Neural Turkish morphological atomizer — root + ordered tags, no GPU required.

Python License: MIT CI

Turkish is agglutinative: a single word can carry the meaning of a full English phrase. Aksu decomposes it into root + morphological atoms — the building block every downstream NLP task needs.

from aksu import Atomizer

atomizer = Atomizer(backend="zeyrek")
atomizer.to_canonical("evlerinden")
# → ev +Noun +POSS.3PL +ABL
🎯 98.3% Exact Match SOTA-competitive disambiguation (em_argmax, 5-seed ensemble)
16.71 min CPU training Frozen BERTurk encoder + 1M-param reranker — no GPU needed
📚 80,537 annotated entries TR-Gold-Morph v1 — largest public Turkish morphological corpus

Why Aksu?

Turkish is one of the world's most morphologically productive languages. A single root generates thousands of legal surface forms through agglutination — the verb gitmek (to go) alone yields gidiyordum, gidemeyebilirdiniz, gidildiğinde, and thousands more. Standard NLP pipelines treat each surface form as an unrelated token, erasing the shared root and the grammatical information the suffixes encode.

Subword tokenizers (BPE, WordPiece) split Turkish words into character fragments that happen to repeat in the training corpus. The fragments are linguistically arbitrary and over-split rare forms that a morphological analyzer handles correctly:

Input BPE (BERTurk) Aksu
evlerinden ev ##ler ##inden ev +Noun +POSS.3PL +ABL
gidiyordum gidi ##yor ##dum gitmek +Verb +PROG +PAST
kitapçılardan kitap ##çı ##lar ##dan kitap +Noun +AGT +Noun +PLU +ABL

Aksu replaces the BPE step with a neural-symbolic pipeline: Zeyrek generates morphologically legal candidates; a frozen BERTurk encoder scores them in context; a 1M-parameter reranker selects the best parse. Out-of-vocabulary words fall back to a Dual-Head sequence decoder. The result is a linguistically transparent representation every downstream task can exploit.

What's New in v1.1

GPU-accelerated NeuralBackend

The NeuralBackend now auto-detects CUDA/MPS/XPU and applies bf16 mixed precision + torch.compile:

>>> from aksu.kokturk.core.analyzer import NeuralBackend
>>> # Auto-detects GPU; bf16 on CUDA, fp32 on CPU
>>> backend = NeuralBackend("models/atomizer_v2/best_model.pt", "models/vocabs")
>>> result = backend.analyze("evlerinden")
>>> results = backend.predict_batch(["evlerinden", "kitaplarımdan"], batch_size=32)

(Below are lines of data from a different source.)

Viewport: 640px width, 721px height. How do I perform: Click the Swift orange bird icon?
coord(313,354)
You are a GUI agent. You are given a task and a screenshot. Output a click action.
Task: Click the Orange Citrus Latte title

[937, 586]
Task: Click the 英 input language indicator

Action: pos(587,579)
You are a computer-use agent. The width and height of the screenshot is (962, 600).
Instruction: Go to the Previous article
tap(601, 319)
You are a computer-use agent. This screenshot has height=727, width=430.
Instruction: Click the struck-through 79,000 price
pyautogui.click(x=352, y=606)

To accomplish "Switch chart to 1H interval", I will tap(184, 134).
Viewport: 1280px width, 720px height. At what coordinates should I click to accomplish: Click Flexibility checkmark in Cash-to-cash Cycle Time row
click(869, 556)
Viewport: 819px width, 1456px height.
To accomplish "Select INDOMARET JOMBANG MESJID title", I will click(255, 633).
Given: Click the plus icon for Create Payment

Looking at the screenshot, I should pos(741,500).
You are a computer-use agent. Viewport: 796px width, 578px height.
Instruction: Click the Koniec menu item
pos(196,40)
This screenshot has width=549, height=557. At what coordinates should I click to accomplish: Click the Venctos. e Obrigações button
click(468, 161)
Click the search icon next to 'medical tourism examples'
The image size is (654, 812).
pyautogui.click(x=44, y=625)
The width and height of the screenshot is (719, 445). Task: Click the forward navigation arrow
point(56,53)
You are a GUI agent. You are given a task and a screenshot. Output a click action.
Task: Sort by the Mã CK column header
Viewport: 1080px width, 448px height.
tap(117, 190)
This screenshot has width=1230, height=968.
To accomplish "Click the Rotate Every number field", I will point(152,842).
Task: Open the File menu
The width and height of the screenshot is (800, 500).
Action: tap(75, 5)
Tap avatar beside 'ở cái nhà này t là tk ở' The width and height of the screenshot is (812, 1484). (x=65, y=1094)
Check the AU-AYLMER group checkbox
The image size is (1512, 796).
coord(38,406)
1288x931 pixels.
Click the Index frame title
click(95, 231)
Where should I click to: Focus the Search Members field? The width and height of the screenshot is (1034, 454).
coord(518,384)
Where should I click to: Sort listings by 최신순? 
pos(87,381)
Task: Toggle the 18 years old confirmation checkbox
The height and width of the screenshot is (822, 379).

Override device or precision explicitly:

>>> backend = NeuralBackend(
...     "models/atomizer_v2/best_model.pt",
...     "models/vocabs",
...     device="cuda",           # or "cpu", "mps", "xpu"
...     precision="bf16",        # or "fp32", "auto"
...     compile_mode="reduce-overhead",  # or None to disable
...     batch_size=32,
... )

PDF Text Cleaning

from aksu.ariturk import reconstruct_line_breaks, fix_pdf_artifacts

# Re-join PDF line-break hyphens using Zemberek lexicon + vowel harmony
text = reconstruct_line_breaks("kitap-\nlar ve Türk-\nçe")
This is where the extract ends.